— Begin —
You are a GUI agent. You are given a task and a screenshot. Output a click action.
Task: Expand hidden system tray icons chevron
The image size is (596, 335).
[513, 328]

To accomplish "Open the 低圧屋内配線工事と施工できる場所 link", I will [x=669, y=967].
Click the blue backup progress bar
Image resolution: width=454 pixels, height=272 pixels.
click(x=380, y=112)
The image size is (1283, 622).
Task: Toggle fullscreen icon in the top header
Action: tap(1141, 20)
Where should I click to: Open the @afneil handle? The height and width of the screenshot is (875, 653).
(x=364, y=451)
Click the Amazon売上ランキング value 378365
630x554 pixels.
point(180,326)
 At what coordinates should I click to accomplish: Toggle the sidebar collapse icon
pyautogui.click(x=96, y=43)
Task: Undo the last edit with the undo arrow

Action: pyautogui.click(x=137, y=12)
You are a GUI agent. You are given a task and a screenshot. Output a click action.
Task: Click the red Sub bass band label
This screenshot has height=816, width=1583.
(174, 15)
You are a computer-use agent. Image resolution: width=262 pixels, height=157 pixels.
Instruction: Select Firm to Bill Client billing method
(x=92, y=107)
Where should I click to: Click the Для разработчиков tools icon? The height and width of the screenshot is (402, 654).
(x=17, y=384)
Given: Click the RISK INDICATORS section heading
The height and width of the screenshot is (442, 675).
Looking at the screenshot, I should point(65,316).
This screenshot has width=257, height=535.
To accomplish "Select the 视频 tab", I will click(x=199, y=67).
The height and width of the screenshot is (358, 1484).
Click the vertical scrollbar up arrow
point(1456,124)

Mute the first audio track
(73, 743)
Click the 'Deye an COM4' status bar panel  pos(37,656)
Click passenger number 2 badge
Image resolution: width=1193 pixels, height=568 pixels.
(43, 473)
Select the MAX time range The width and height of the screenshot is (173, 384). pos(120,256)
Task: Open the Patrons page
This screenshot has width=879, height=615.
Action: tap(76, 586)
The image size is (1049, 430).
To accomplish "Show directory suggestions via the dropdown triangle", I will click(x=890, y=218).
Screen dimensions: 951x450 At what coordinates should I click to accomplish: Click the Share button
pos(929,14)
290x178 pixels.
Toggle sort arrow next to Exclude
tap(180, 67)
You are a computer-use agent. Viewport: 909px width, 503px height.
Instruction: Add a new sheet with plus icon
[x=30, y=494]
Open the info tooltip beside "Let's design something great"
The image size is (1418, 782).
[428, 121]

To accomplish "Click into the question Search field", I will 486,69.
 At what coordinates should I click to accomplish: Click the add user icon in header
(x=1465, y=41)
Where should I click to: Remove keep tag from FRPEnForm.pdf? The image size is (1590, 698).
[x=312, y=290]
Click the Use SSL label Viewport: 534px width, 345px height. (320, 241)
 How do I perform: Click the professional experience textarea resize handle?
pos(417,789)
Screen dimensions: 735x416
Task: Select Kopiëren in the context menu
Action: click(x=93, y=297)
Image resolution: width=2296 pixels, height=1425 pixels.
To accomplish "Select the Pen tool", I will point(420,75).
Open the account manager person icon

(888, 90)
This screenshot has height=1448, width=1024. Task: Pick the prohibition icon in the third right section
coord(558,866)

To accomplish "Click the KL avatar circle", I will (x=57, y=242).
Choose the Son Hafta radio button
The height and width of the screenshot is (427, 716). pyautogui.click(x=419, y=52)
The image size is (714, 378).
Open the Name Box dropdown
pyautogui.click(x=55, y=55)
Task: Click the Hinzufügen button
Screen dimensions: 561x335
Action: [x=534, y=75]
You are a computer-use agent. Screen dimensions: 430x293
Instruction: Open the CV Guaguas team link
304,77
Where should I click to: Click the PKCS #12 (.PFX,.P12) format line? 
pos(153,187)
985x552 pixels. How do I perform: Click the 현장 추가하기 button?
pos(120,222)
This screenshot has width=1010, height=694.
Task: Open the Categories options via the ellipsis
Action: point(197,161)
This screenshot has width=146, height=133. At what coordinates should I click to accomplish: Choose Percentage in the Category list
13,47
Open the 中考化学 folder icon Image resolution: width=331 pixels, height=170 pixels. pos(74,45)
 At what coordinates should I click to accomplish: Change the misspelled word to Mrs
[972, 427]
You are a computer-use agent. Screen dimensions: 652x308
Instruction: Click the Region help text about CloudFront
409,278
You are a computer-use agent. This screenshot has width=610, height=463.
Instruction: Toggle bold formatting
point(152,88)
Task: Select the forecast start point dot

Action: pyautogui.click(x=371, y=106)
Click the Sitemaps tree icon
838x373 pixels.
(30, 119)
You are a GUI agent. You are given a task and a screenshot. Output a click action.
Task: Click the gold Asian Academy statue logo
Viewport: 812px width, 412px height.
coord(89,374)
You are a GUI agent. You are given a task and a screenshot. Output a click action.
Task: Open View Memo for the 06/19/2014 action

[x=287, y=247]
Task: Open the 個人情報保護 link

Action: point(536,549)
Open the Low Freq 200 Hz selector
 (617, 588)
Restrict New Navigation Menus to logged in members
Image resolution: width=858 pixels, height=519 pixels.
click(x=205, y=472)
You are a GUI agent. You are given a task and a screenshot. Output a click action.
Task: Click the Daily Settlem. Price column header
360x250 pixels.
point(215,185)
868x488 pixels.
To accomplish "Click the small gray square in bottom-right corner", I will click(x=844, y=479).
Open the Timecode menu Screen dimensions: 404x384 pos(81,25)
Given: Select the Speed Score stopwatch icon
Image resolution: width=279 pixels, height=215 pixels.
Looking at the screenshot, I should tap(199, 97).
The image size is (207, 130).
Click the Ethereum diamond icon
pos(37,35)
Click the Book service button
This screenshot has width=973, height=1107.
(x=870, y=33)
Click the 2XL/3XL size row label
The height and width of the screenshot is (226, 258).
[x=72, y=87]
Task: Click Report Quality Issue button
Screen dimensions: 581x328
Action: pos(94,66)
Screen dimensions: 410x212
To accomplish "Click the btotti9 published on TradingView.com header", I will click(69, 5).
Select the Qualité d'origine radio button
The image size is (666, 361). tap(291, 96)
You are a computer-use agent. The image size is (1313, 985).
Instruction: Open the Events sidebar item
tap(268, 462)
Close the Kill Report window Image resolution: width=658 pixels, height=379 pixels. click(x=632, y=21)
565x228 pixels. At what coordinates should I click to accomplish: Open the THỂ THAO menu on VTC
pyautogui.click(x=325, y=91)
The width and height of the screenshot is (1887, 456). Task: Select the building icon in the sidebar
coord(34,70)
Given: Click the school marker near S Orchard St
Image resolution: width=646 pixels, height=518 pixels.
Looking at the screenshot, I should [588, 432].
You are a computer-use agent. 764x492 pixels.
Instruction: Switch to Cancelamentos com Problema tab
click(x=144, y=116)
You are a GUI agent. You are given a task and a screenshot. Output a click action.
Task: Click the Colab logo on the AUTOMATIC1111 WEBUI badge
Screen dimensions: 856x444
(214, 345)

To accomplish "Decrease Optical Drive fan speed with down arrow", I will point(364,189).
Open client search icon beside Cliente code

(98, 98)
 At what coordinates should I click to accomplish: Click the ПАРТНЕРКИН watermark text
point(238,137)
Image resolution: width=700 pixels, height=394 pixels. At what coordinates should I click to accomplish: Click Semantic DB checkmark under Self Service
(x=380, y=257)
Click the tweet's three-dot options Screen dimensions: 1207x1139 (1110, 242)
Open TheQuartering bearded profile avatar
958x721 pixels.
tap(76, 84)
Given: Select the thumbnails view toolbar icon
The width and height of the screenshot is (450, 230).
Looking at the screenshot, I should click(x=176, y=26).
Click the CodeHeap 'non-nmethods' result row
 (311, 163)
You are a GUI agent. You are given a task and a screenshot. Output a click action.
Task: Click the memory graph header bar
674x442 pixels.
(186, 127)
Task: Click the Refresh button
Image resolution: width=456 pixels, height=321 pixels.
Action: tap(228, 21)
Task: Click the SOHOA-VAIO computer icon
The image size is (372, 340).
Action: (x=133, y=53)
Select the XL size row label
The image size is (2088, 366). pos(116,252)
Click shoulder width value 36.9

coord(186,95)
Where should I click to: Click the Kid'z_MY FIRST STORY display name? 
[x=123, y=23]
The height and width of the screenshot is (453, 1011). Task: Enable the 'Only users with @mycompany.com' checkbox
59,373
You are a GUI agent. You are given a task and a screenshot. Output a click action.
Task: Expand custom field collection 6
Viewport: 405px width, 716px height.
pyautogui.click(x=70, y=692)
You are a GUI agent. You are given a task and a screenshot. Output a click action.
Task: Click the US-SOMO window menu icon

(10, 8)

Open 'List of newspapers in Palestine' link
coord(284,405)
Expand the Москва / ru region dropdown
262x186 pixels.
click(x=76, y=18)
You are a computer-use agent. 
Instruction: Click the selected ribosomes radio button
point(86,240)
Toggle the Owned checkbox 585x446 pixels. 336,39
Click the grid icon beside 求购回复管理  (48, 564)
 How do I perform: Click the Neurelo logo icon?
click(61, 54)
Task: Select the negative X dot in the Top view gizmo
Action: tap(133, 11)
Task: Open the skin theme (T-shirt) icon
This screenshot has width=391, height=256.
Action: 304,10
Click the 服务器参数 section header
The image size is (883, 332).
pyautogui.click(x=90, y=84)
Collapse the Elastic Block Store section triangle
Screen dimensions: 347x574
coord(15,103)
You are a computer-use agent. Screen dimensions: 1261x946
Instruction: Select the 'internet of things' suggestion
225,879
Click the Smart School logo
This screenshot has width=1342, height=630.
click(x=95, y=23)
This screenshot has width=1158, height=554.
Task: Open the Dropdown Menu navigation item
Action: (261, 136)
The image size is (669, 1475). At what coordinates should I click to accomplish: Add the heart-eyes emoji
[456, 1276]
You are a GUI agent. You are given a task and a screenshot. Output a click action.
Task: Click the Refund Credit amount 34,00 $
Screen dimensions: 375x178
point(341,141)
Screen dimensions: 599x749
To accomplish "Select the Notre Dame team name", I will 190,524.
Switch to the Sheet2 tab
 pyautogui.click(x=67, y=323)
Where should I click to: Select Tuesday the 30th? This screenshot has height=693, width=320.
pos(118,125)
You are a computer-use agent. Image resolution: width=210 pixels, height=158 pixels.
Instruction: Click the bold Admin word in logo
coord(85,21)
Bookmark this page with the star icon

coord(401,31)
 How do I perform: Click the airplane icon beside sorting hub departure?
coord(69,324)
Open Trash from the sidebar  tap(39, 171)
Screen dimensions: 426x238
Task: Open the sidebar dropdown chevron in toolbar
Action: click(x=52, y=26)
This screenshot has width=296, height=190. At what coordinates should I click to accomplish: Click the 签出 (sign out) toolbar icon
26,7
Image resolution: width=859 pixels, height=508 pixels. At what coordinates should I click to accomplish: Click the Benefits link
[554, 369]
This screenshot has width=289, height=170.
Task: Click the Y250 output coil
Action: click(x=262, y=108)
— End —
Copy the lines from the one containing "Click the Smart School logo" through the end of the items, both ends included, word for word.

Click the Smart School logo
This screenshot has width=1342, height=630.
click(x=95, y=23)
This screenshot has width=1158, height=554.
Task: Open the Dropdown Menu navigation item
Action: (261, 136)
The image size is (669, 1475). At what coordinates should I click to accomplish: Add the heart-eyes emoji
[456, 1276]
You are a GUI agent. You are given a task and a screenshot. Output a click action.
Task: Click the Refund Credit amount 34,00 $
Screen dimensions: 375x178
point(341,141)
Screen dimensions: 599x749
To accomplish "Select the Notre Dame team name", I will 190,524.
Switch to the Sheet2 tab
 pyautogui.click(x=67, y=323)
Where should I click to: Select Tuesday the 30th? This screenshot has height=693, width=320.
pos(118,125)
You are a computer-use agent. Image resolution: width=210 pixels, height=158 pixels.
Instruction: Click the bold Admin word in logo
coord(85,21)
Bookmark this page with the star icon

coord(401,31)
 How do I perform: Click the airplane icon beside sorting hub departure?
coord(69,324)
Open Trash from the sidebar  tap(39, 171)
Screen dimensions: 426x238
Task: Open the sidebar dropdown chevron in toolbar
Action: click(x=52, y=26)
This screenshot has width=296, height=190. At what coordinates should I click to accomplish: Click the 签出 (sign out) toolbar icon
26,7
Image resolution: width=859 pixels, height=508 pixels. At what coordinates should I click to accomplish: Click the Benefits link
[554, 369]
This screenshot has width=289, height=170.
Task: Click the Y250 output coil
Action: click(x=262, y=108)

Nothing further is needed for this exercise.